» **TASK INSTRUCTIONS**: Pull out every line of the listing below that contains the string "Toggle", and copy each one in full.

» **DATA SECTION**:
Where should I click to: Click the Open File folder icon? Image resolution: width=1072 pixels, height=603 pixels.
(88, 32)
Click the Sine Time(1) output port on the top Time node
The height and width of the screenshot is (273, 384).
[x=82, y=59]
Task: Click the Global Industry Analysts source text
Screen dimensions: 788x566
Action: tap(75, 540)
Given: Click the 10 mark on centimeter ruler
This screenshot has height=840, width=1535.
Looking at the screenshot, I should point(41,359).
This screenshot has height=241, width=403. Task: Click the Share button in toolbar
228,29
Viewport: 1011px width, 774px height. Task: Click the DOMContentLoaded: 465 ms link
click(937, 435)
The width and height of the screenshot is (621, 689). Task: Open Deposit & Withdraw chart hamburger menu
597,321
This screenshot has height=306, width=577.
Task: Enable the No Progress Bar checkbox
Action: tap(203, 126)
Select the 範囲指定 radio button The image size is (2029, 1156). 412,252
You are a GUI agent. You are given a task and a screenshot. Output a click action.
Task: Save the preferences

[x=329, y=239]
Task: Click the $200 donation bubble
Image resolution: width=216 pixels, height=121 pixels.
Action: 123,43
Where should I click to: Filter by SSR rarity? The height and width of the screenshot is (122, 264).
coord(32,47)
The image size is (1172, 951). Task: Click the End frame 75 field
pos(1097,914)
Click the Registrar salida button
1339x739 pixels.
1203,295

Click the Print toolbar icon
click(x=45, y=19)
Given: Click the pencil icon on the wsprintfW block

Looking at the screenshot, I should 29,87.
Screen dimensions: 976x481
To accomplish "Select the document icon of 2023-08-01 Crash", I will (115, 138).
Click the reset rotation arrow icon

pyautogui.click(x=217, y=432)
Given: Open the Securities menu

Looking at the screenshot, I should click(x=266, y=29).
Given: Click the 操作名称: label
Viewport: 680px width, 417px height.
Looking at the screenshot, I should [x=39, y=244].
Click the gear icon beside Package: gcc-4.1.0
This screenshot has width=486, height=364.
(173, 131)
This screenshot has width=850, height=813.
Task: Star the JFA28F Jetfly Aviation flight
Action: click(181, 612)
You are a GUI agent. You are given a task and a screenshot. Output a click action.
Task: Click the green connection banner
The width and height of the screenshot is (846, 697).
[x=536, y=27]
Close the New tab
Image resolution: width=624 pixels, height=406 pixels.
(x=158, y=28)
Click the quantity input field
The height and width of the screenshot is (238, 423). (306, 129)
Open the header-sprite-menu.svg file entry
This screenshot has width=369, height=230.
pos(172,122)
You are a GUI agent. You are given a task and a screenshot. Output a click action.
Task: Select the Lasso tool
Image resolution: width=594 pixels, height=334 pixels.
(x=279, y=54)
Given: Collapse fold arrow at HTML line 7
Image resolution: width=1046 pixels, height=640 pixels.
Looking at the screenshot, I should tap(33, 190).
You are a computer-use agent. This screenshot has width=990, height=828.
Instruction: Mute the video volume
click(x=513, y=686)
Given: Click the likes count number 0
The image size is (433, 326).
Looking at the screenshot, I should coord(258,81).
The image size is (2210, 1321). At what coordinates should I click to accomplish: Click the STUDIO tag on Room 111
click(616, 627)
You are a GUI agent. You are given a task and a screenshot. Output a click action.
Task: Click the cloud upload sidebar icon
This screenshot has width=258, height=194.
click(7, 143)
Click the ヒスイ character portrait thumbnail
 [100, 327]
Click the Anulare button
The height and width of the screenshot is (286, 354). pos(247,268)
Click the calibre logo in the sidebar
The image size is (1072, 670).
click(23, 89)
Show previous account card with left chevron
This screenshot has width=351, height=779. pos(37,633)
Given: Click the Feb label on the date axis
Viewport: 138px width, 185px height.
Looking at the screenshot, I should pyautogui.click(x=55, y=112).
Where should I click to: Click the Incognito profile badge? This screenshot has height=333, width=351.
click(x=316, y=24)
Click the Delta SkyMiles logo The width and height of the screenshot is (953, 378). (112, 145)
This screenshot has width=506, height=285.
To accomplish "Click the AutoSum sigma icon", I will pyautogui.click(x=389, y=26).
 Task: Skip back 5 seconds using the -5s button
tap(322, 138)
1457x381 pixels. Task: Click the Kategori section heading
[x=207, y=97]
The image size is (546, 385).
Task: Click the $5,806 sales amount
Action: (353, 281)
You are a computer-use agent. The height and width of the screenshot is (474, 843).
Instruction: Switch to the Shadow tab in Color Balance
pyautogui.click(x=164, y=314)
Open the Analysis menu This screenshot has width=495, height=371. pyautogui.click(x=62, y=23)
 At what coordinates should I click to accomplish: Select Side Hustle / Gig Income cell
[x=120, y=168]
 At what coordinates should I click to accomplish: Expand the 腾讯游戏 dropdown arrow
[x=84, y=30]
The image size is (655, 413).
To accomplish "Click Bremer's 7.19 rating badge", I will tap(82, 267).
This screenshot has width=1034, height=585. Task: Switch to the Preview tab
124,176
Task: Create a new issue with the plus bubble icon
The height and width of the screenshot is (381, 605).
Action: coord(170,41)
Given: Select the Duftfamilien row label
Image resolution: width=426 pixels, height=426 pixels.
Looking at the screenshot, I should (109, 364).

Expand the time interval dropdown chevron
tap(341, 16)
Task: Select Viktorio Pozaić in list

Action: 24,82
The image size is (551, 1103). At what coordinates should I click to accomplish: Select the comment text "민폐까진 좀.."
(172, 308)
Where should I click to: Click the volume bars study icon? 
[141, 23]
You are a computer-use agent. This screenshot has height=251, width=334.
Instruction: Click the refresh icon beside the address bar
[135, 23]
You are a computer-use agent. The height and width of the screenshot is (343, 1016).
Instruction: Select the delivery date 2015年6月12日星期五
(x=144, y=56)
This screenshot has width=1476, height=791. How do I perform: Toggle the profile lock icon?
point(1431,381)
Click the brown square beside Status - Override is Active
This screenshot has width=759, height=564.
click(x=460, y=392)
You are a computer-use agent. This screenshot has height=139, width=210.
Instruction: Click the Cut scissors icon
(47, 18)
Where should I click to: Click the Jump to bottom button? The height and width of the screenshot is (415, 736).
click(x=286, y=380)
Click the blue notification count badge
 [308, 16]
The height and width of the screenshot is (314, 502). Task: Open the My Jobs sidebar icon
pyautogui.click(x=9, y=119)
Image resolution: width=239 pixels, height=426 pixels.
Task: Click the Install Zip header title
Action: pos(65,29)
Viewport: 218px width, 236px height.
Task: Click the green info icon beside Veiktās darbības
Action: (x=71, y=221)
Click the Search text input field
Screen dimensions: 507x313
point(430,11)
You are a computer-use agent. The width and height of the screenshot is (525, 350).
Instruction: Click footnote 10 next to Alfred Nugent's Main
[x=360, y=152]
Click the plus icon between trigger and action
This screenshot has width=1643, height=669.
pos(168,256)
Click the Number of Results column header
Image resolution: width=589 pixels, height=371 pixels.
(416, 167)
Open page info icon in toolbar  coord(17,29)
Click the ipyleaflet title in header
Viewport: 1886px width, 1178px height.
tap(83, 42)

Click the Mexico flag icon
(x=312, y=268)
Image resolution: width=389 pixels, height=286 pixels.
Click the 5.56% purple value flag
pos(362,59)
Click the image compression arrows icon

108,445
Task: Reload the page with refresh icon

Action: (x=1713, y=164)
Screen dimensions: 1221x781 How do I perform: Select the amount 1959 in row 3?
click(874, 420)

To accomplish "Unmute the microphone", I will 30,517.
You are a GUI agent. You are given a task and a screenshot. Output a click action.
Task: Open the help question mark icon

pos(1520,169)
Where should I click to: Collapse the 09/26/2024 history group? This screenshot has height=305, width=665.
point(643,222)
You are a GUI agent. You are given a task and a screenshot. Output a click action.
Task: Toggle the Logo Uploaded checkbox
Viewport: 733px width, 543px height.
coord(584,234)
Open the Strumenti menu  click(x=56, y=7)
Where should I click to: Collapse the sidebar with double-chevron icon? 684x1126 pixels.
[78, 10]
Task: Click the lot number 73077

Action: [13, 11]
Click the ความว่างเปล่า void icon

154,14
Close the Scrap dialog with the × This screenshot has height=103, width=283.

» **PROBLEM SOLUTION**:
This screenshot has width=1476, height=791. How do I perform: Toggle the profile lock icon?
Task: Toggle the Logo Uploaded checkbox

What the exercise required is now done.